In Situ (en cours)

« Au moment où le corps se perd dans le décor, l'esprit vagabonde dans un univers aussi vaste qu'intime. »

La fuite mentale est un phénomène qui me touche personnellement d’une manière incoercible. C’est un processus qui se met en place inconsciemment avec une mécanique des gestes et de la communication. Mon esprit ainsi isolé peut alors se retrouver dans l’introspection et la méditation, à la recherche du sentiment océanique . Il peut m’arriver de m’évader ainsi à mon insu pendant plusieurs jours. Le retour à la réalité se fait souvent dans une torpeur excessive, en réaction au « malaise de la civilisation » .

Certains personnages choisissent un endroit agréable pour éprouver leurs émotions seuls. D’autres, contraints dans un espace, se déplacent par la vision ou le rêve. Le conscient fait alors place à un voyage dans un décor intime. Dans ces images, même si la conscience est absente, l’enveloppe corporelle se fond ou se heurte au lieu. Il se crée alors un rapport, parfois contrasté, qui emmène le spectateur par simple projection dans l’émotion d’un moment.

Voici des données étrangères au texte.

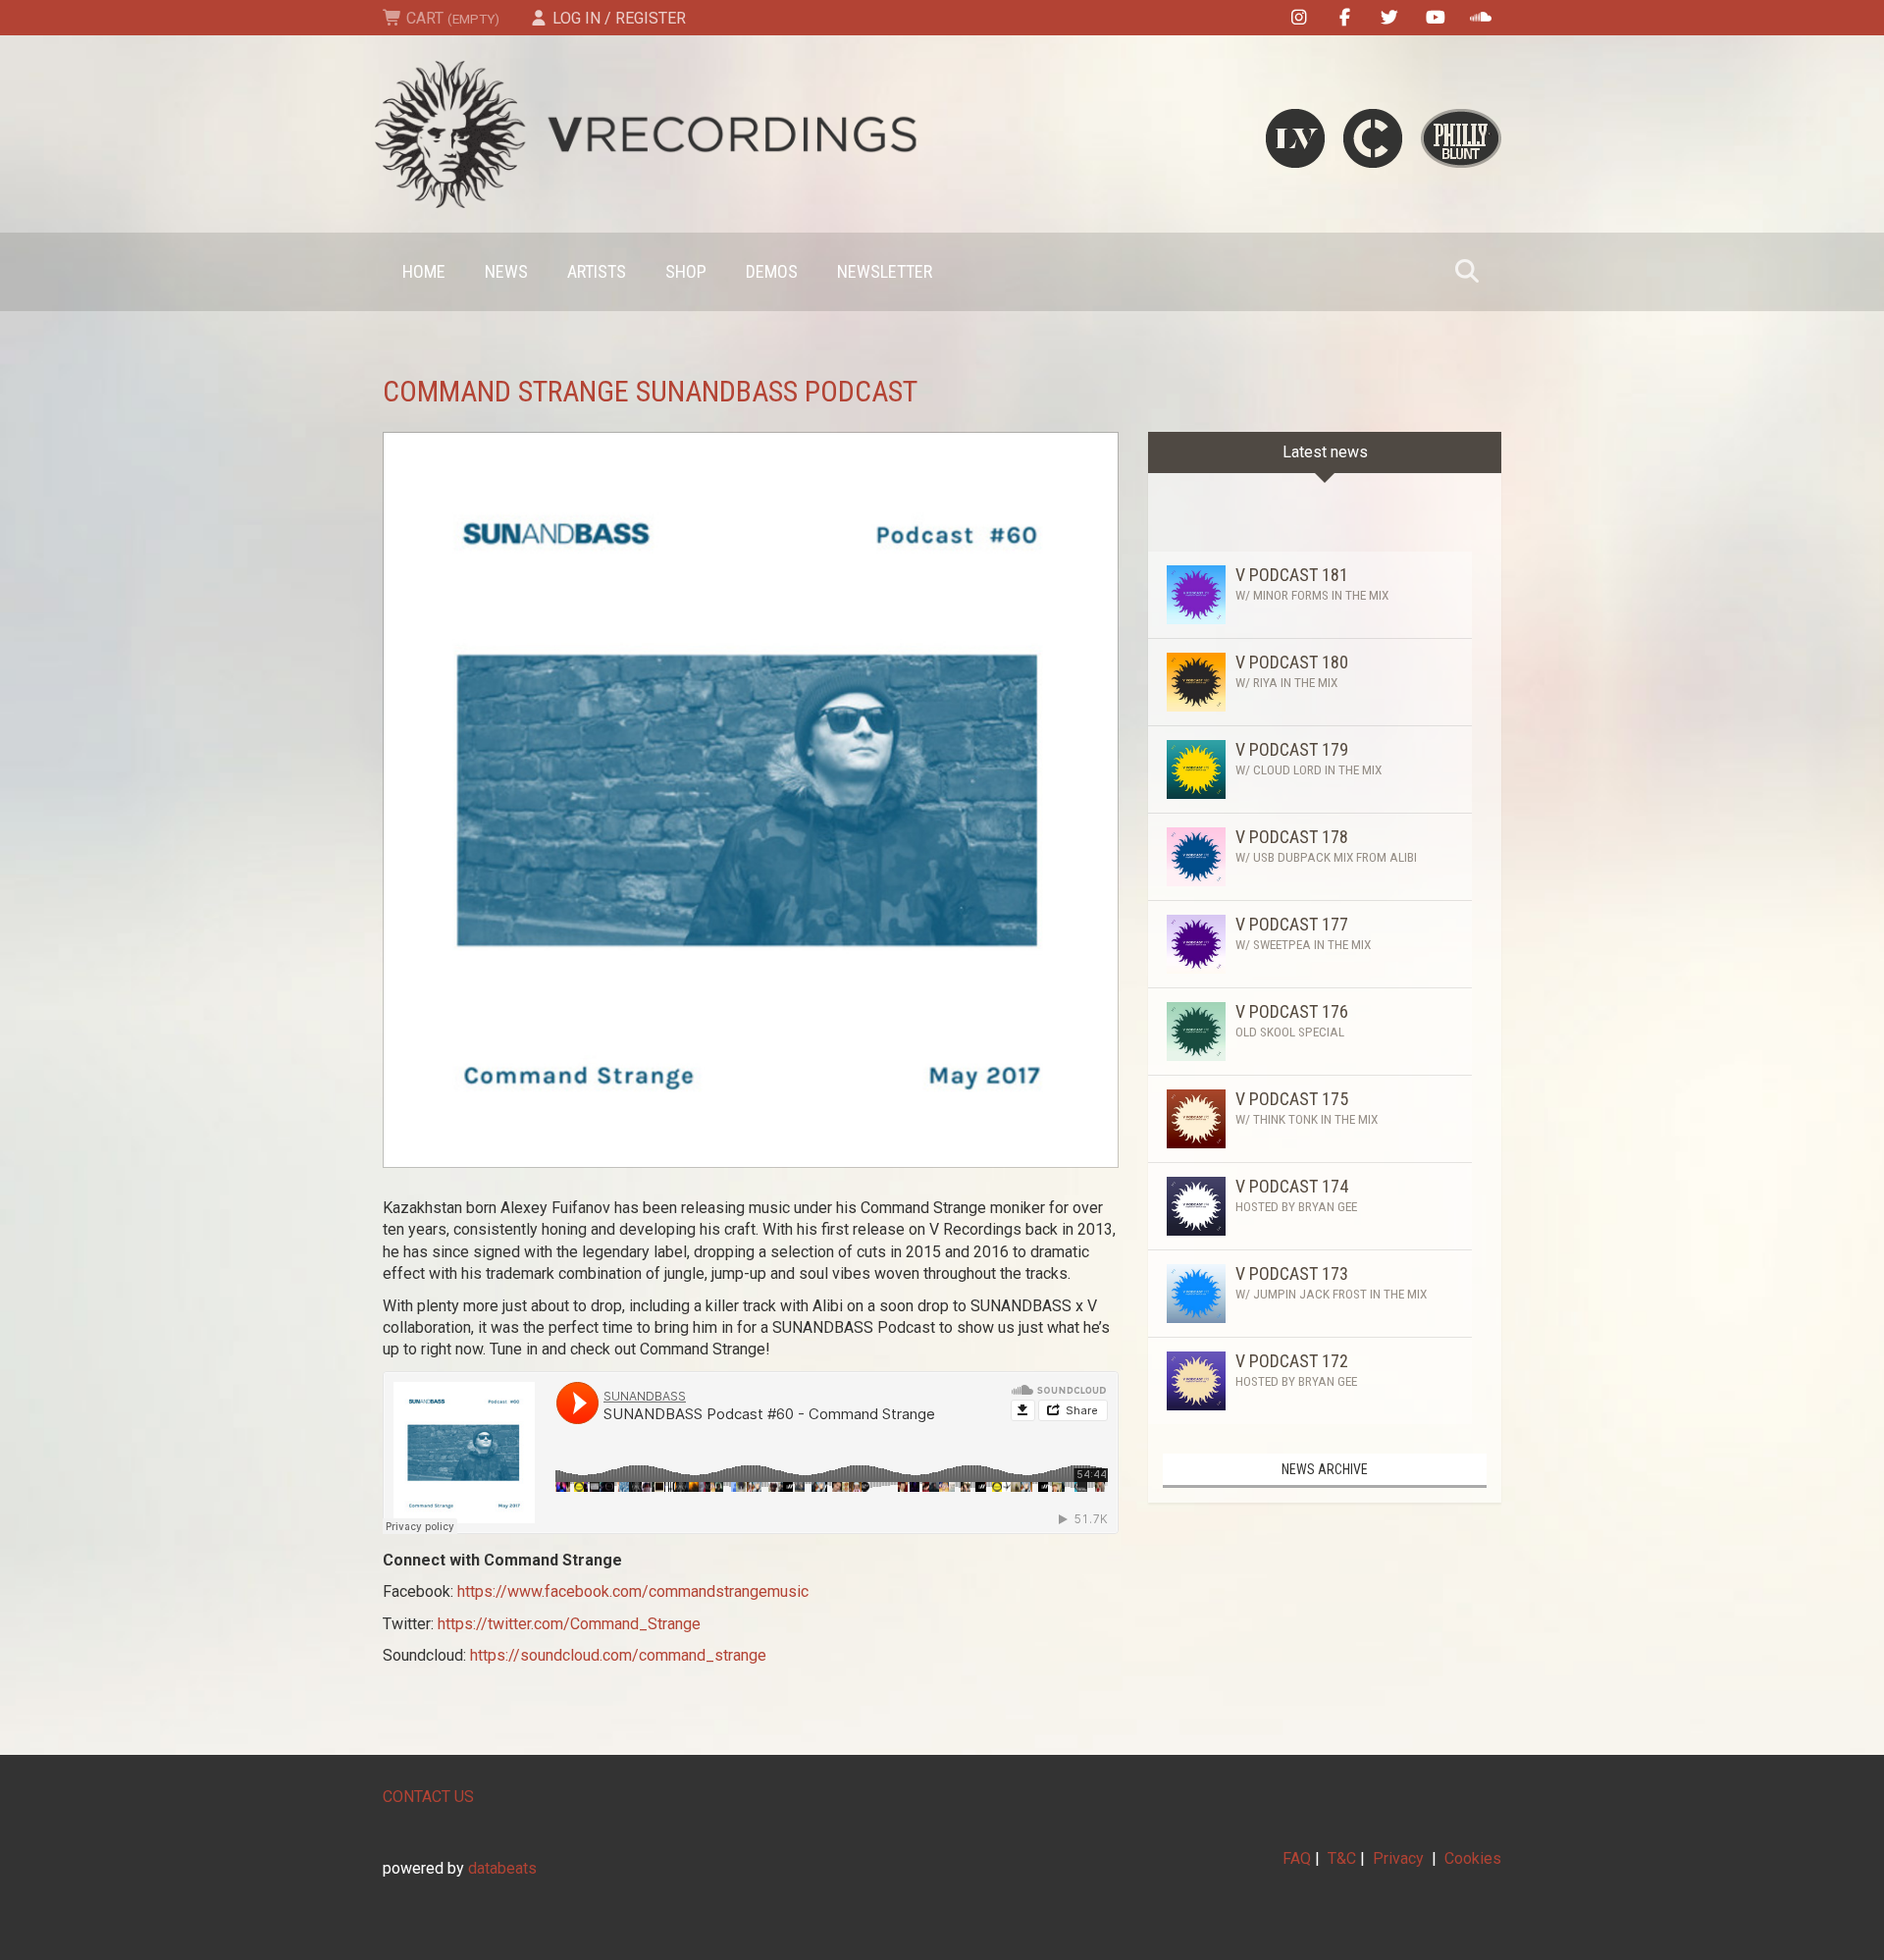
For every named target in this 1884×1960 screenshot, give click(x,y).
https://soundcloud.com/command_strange (618, 1655)
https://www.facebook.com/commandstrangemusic (633, 1591)
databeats (502, 1868)
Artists (596, 271)
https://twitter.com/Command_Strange (569, 1624)
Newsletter (884, 271)
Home (423, 271)
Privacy (1398, 1858)
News (506, 271)
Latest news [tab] (1325, 452)
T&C (1342, 1858)
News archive (1325, 1469)
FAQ (1296, 1858)
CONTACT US (428, 1796)
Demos (772, 271)
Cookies (1472, 1858)
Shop (685, 271)
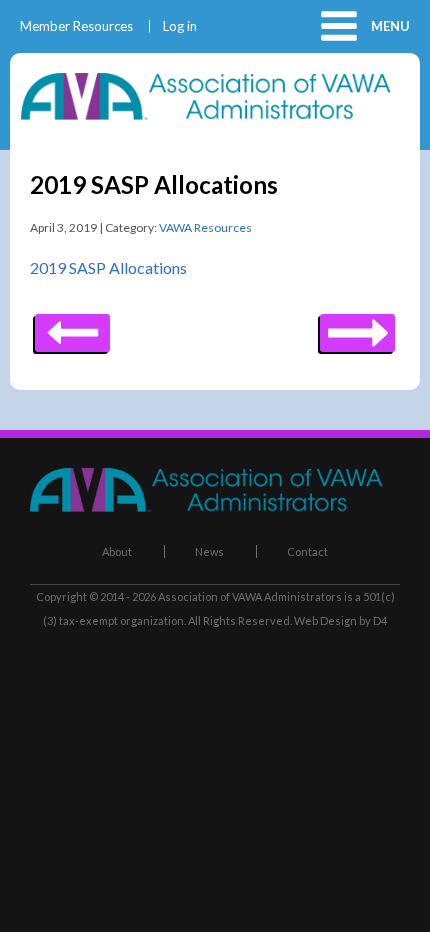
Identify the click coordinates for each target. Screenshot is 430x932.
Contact (307, 551)
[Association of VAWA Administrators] (215, 113)
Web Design (325, 620)
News (209, 551)
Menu (390, 26)
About (117, 551)
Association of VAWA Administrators (250, 596)
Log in (180, 26)
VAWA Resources (205, 227)
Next (72, 326)
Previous (357, 326)
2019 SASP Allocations (108, 267)
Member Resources (76, 26)
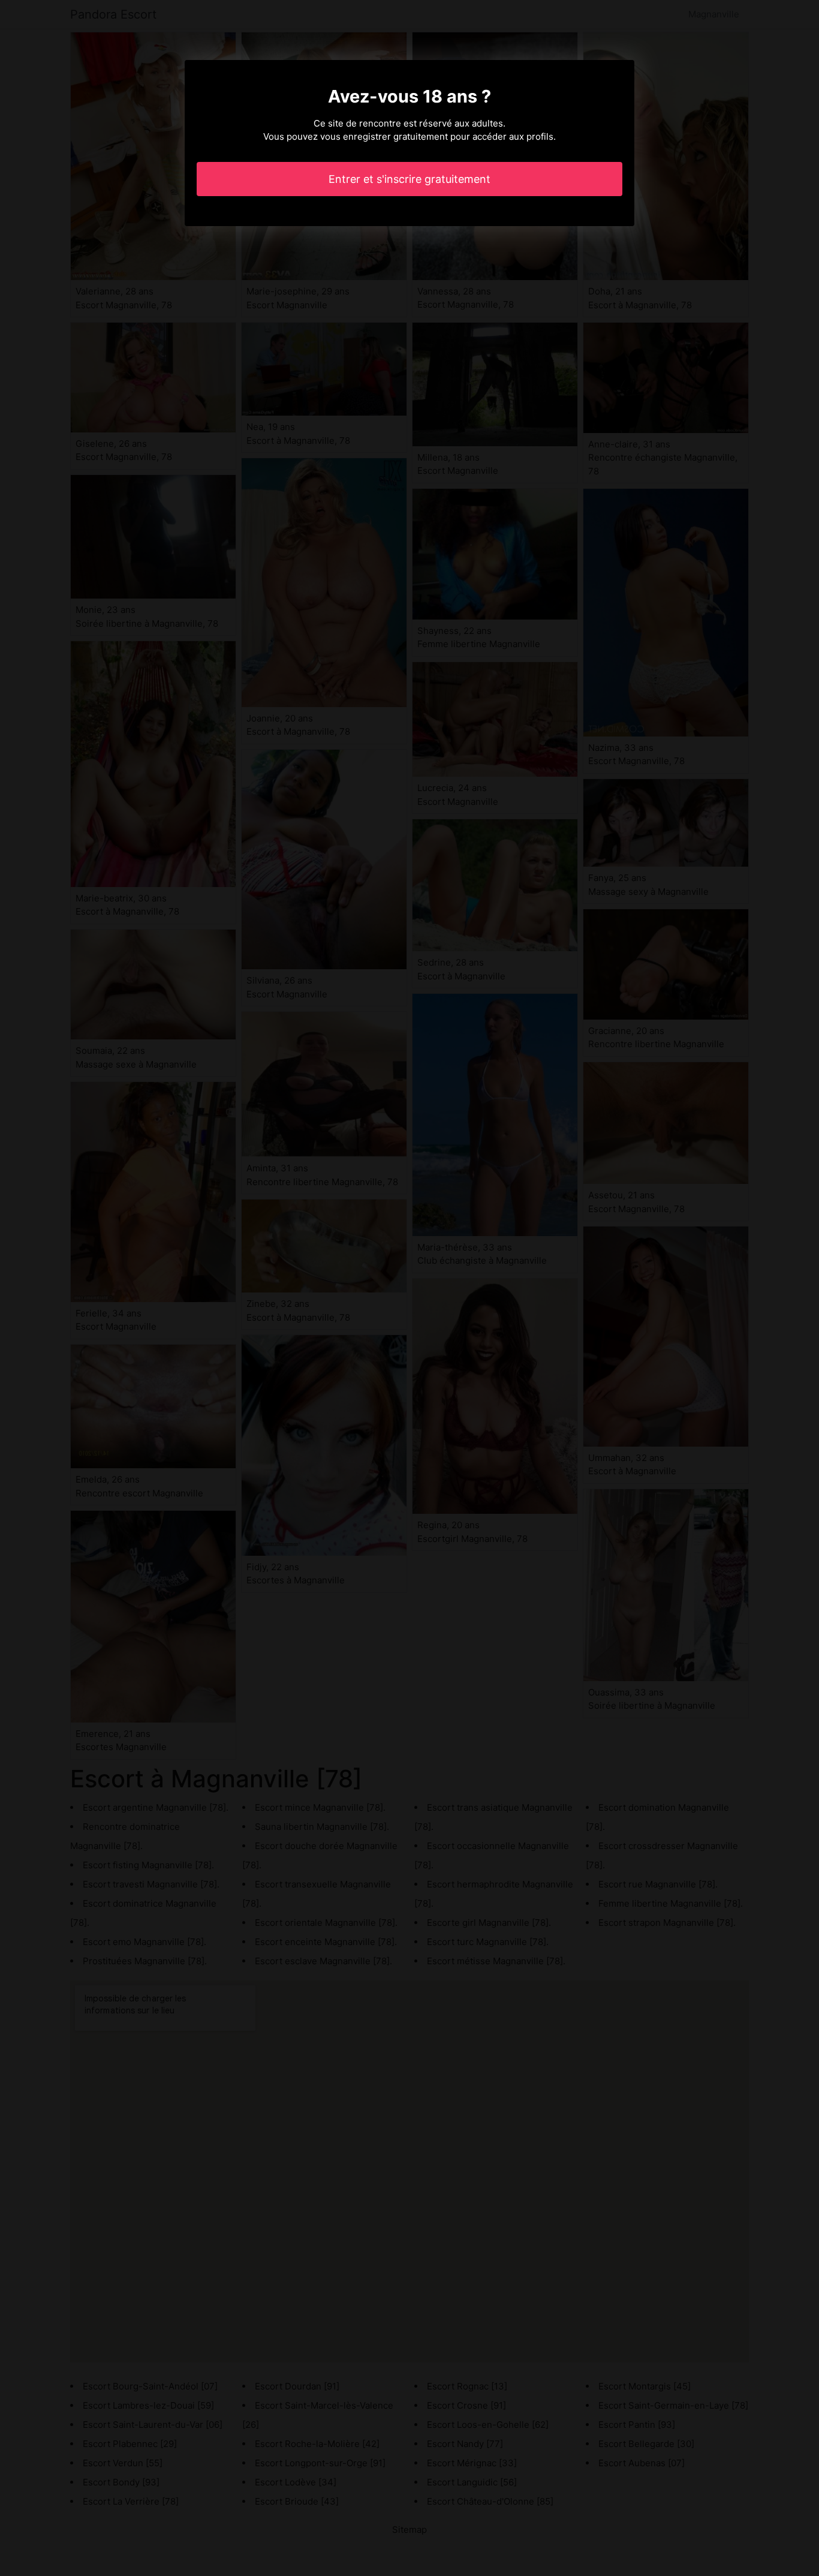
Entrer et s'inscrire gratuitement (409, 179)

La place du spectateur . Pour aborder ce propos, j’ai cherché l’anti-théâtralité afin de permettre aux personnages d’éviter toute confrontation avec le spectateur. La pose suggère l’oubli de soi, « l’absorbement » . L’objectif est de pouvoir captiver le spectateur et susciter l’empathie. La clé est alors la résonance du personnage avec le lieu, par son appropriation ou son détachement. J’ai voulu illustrer la pluralité des moments et des processus d’absence avec des images différentes. La lecture apporte une autre dimension à la globalité et à l’espace. Cela impose la place de chaque image et des images entre elles. En résonance. In situ.